Jan... I will pray. Let me leave these prayer with you tonight. May today there be peace within.
May you trust God that you are exactly where you are meant to be.
May you not forget the infinite possibilities that are born of faith.
May you use those gifts that you have received, and pass on the love that has been given to you.
May you be content knowing you are a child of God.
Let this presence settle into your bones, and allow your soul the freedom to sing,
Dance, praise and love. Love, Marta.

Terri Gordon said...

Hi Jan, I am so sorry that you are going through this. I have been going through this with my Mom, she is so different now, she gets angry and does not act like the mom I knew. It is so hard. You will be in my thoughts and prayers. Take care. Hugs, Terri

Sweetina said...

Hi Jan, I am so sorry for this turn of events for your Dear Mom. You are all in my prayers,my dear. My Aunt Gweenie had dementia and it was so difficult for her daughter and for all of us to loose her while she was still here on earth.
Please send me her addy as I would love to send her a card.
love Tina
Learningcurve7@gmail.com

deb musick said...

Jan, I have walked in your shoes and I do know the pain and the sense of loneliness. Your mom looks like she is so much fun! I love the photos you shared. You are in my prayers as you and your family go down this tough road.

I am so happy I got the opportunity to meet you in Ft. Worth! You are a hoot and kept me giggling. I hope we meet again!

Bettyann said...

sorry about your Mother..I worked for many years in Seniors care and know how hard it is for the family..as long as someone has a memory of your Mother it will be okay even when she cannot remember you..big hugs coming your way from this canadian friend !!!!!!

ArtByCanace said...

Hi Jan,
So sorry to hear about your sweet Mom. I have walked in your shoes and I know the heartache. She is still your Mom inside.. she just can't communicate the way she used to. Hug her and love her when you see her.. she will know.

Send me her address please.. you know my email addy
xo

alteredstatesstudio said...

Given records:
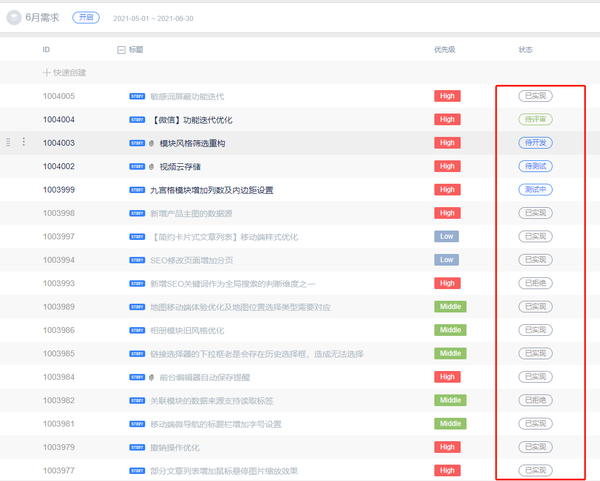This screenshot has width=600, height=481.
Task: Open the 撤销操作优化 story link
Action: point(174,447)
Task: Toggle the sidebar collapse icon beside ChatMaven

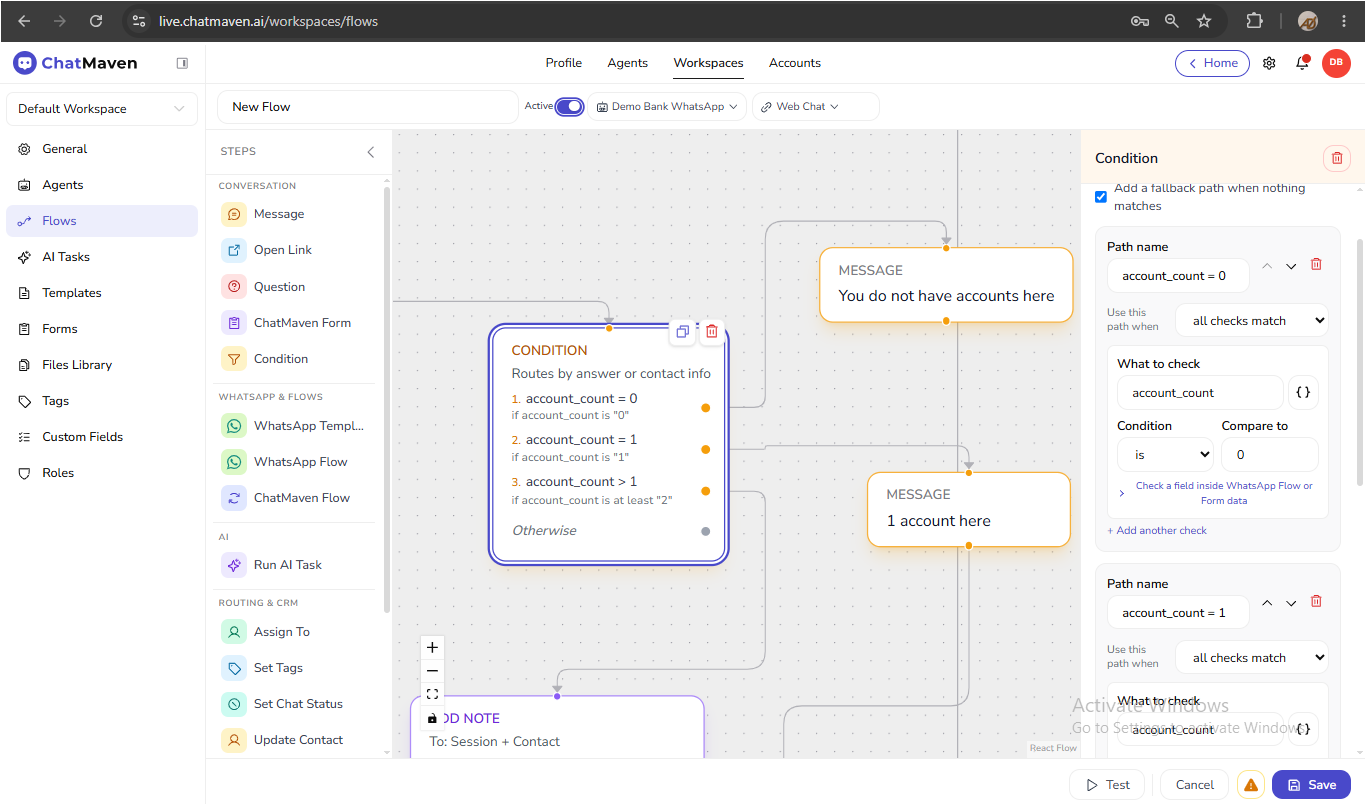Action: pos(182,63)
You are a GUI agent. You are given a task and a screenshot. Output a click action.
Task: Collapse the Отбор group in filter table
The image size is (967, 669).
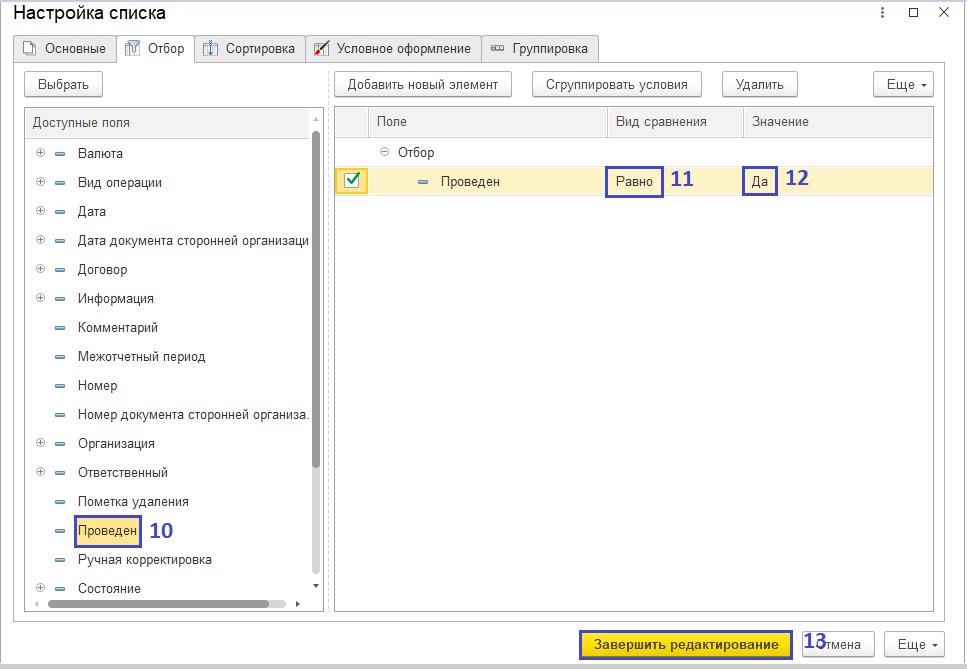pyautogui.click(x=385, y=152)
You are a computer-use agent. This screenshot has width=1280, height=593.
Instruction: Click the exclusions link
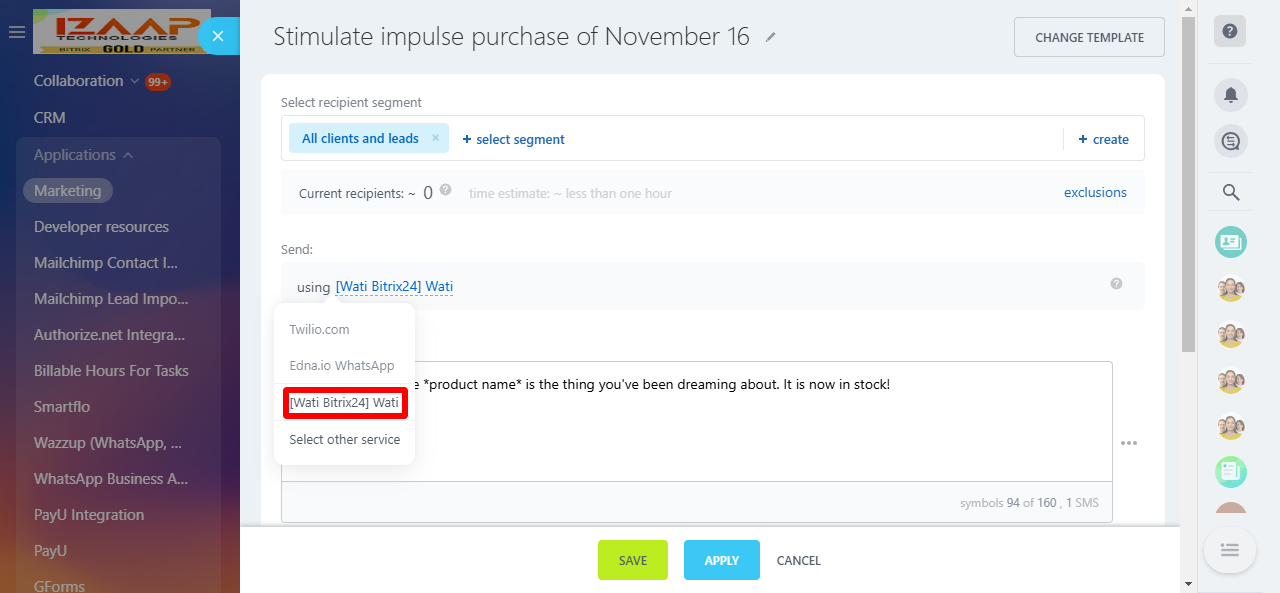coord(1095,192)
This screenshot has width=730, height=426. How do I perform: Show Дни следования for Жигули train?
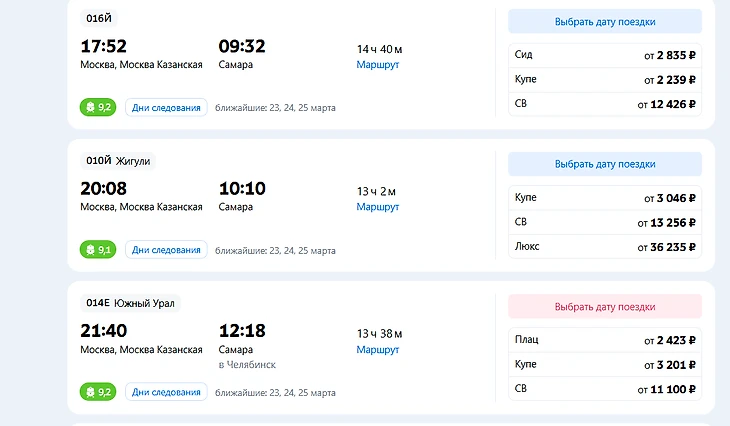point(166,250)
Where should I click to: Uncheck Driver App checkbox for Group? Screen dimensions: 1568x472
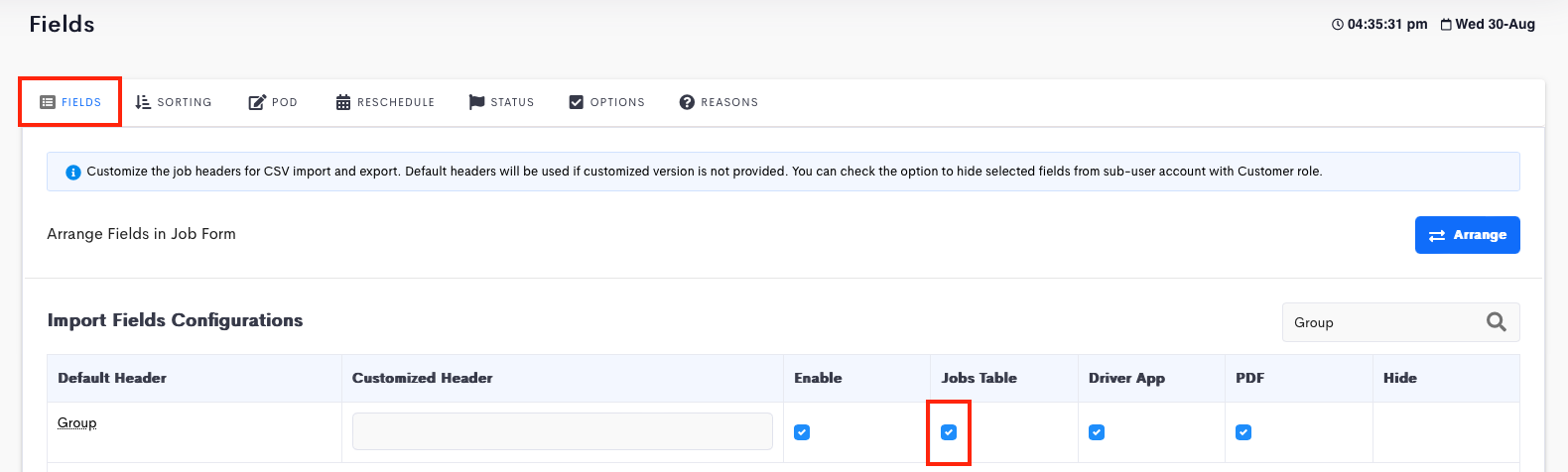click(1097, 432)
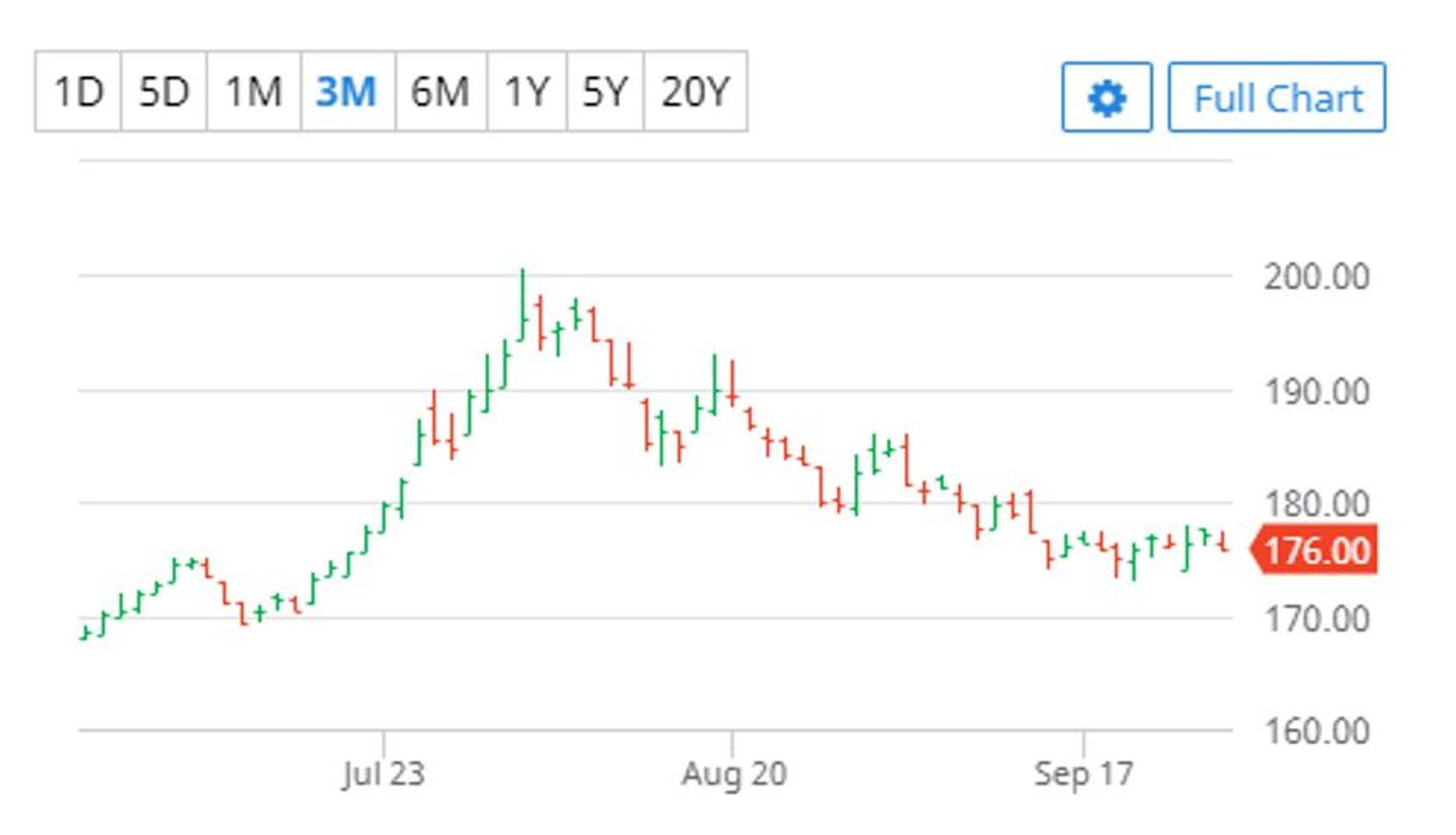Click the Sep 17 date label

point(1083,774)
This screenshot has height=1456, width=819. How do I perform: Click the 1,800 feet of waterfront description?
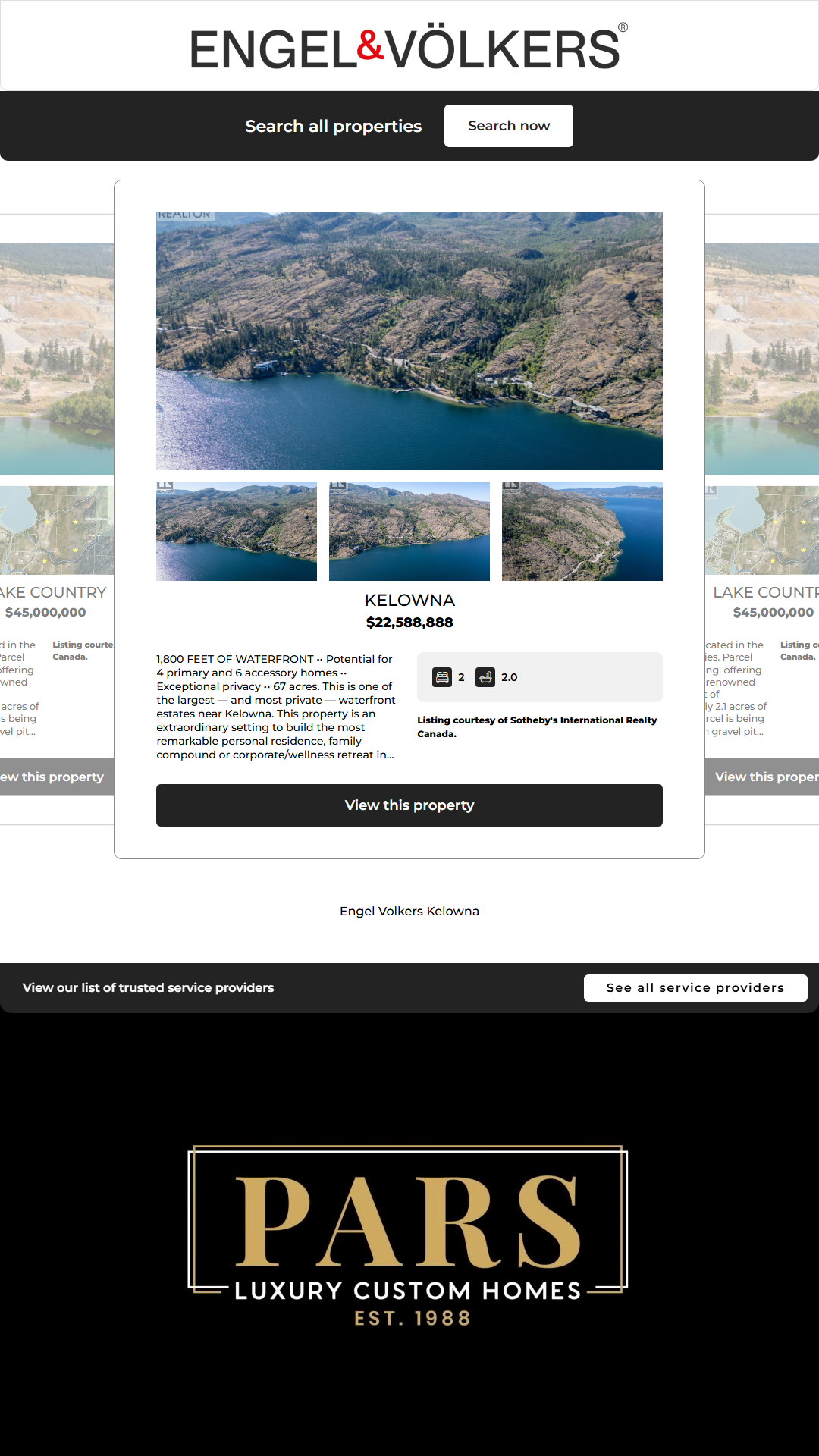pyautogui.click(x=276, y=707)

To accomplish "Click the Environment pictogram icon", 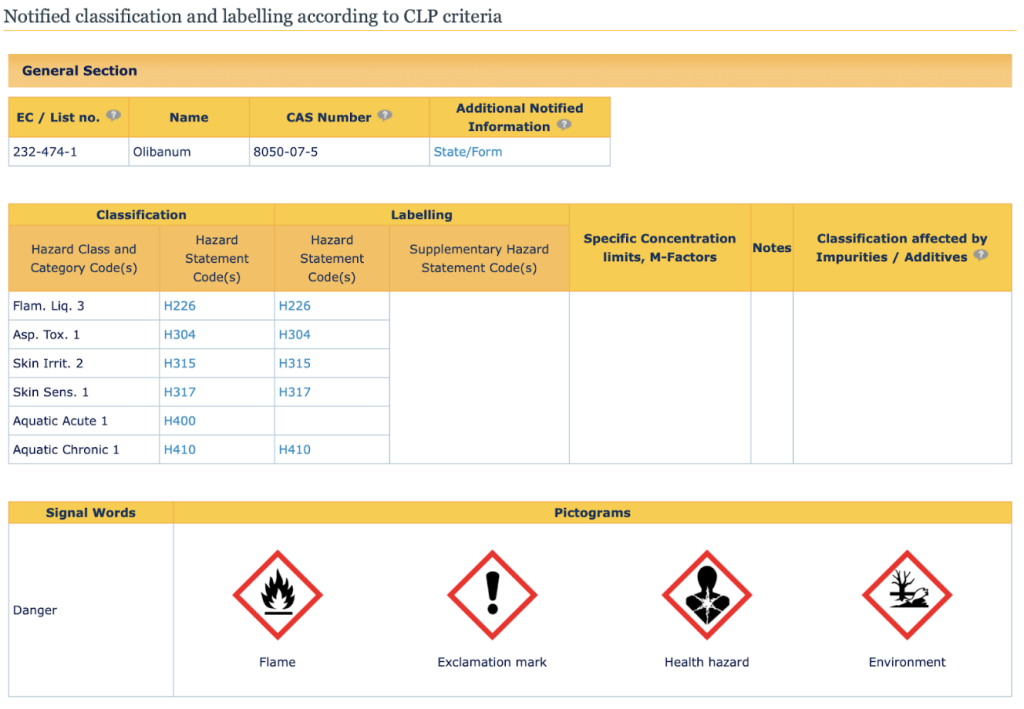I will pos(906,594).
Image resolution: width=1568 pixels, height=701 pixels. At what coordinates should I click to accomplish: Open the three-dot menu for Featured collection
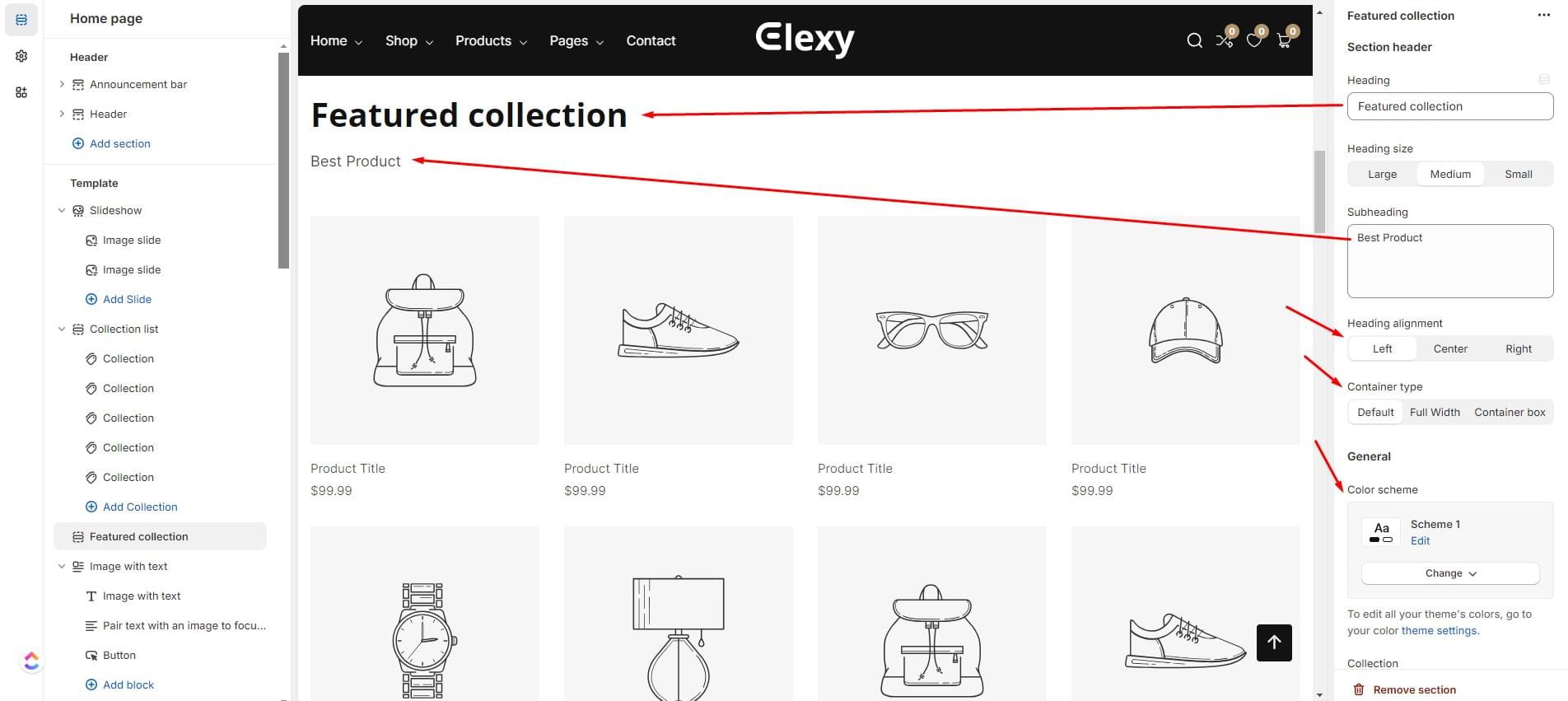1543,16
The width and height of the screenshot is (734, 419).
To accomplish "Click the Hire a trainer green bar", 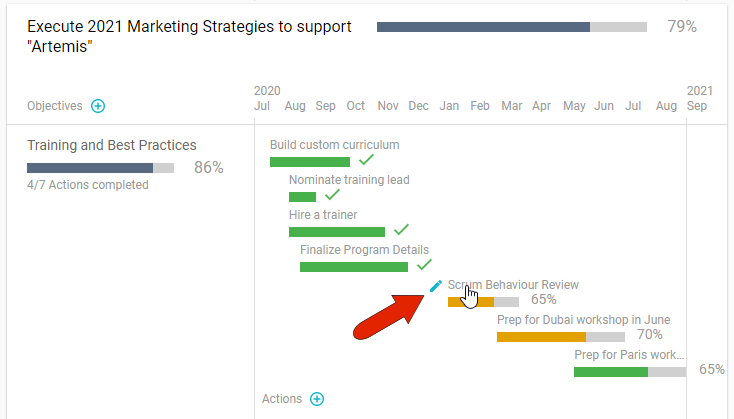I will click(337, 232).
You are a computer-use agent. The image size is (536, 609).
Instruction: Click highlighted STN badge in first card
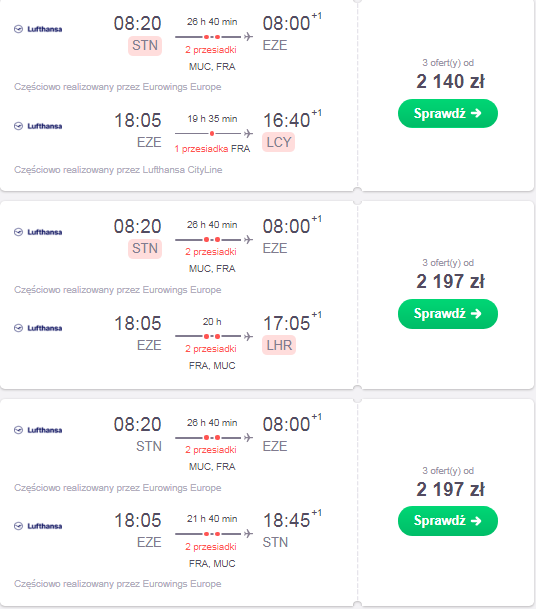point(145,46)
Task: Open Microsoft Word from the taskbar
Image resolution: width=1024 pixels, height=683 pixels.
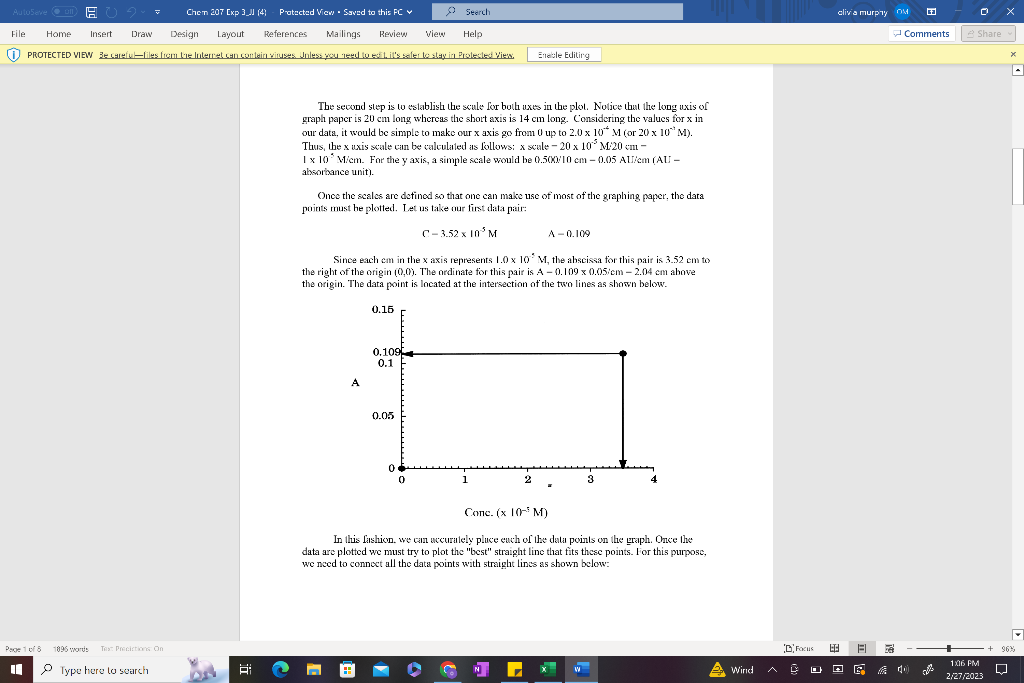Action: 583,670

Activity:
Check each statement below against the comments to Jan above. Answer yes or no for each one, quoting the words from the comments that decide it.
1. Terri Gordon says her mother now gets angry.
2. Deb Musick says she has never met Jan in person.
3. Bettyann says she worked for many years in seniors care.

Output:
1. Yes: "she gets angry and does not act like the mom I knew"
2. No: "I am so happy I got the opportunity to meet you in Ft. Worth!"
3. Yes: "I worked for many years in Seniors care"